What’s the effect of disabling websockets in Meteor? Since the free version of Cloudflare doesn’t support websockets, and you have to disable it in Phusion Passenger.
Sockjs (meteor uses it for transporting DDP messages) will fallback using websocket emulation over long poling which is not as efficient as websockets ( https://www.websocket.org/quantum.html ). It uses that for older browsers and proxys as well that does not support websockets. I dont know what the end user experience will be like in a production environment and the effect of scaling but I think kadira and bulletproofmeteor are both running without websockets with cloudflare as CDN and they are running pretty smooth! @arunoda will have more info on this.
Also have a look at https://meteorhacks.com/cloudflare-meets-meteor.htm . I would use option 2 to benefit from websockets. But doing so you will have to do some additional work as you lose the security aspect from cloudflare.

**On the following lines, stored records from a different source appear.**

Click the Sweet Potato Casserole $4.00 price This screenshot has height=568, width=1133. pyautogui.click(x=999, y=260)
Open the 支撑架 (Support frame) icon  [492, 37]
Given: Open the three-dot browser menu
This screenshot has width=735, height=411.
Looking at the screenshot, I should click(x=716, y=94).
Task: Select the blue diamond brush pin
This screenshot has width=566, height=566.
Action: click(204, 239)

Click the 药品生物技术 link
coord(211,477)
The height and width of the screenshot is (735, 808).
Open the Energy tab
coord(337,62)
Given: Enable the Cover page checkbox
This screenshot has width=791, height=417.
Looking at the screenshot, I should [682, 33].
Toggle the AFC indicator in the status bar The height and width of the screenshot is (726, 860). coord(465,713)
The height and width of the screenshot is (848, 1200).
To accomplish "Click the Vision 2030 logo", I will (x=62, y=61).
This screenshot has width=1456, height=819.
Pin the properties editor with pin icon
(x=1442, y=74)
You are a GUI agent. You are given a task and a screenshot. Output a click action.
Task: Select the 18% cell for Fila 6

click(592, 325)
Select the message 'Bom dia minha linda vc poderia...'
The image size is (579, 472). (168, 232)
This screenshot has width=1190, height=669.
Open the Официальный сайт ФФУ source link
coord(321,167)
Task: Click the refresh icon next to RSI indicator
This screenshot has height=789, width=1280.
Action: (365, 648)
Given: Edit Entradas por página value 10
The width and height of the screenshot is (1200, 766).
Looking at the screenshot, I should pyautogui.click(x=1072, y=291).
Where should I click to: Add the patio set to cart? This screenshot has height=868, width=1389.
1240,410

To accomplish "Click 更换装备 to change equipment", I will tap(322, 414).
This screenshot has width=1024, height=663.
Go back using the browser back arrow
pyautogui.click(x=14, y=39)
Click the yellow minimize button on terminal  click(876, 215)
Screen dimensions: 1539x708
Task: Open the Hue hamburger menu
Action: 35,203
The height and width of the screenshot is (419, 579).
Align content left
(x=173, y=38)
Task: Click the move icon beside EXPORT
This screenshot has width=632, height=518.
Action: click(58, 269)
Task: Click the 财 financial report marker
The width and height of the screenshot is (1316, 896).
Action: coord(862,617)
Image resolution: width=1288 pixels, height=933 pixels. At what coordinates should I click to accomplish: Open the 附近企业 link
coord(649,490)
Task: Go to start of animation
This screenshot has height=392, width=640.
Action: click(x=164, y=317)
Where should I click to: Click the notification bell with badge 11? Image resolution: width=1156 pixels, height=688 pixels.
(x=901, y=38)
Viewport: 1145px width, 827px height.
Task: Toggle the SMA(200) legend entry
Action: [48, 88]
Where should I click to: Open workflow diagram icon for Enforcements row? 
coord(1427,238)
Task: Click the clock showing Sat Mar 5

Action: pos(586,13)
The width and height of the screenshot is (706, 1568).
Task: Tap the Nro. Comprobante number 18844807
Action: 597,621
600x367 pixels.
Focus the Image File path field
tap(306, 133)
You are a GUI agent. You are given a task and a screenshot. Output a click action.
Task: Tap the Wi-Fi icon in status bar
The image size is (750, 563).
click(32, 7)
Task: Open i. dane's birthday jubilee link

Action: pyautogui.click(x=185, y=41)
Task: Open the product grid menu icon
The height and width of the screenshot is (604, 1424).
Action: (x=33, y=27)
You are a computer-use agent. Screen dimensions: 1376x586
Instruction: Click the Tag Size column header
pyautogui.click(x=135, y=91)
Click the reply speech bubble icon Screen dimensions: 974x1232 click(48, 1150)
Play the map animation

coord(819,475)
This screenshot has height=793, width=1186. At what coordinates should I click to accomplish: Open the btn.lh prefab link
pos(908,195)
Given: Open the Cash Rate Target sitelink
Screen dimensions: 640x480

Cloudflare uses reverse proxy methods to hide your server IP so it makes it more difficult for the attacker to find it. So now you are exposing your server with the websocket connection. You will have to implement security yourself. On the DDoS side have a look at https://github.com/meteorhacks/sikka and dont forget SSL for all domains including subdomains (you cant now rely on just SSL from cloudflare to users).
Also look at https://github.com/meteorhacks/cluster to load balance/scale your DDP connections.
Ah ok! Thanks for the explanation. I have it disabled right now and was just curious about the benefits.
Just a note, Phusion Passenger has websockets support if you pass the sticky-sessions flag.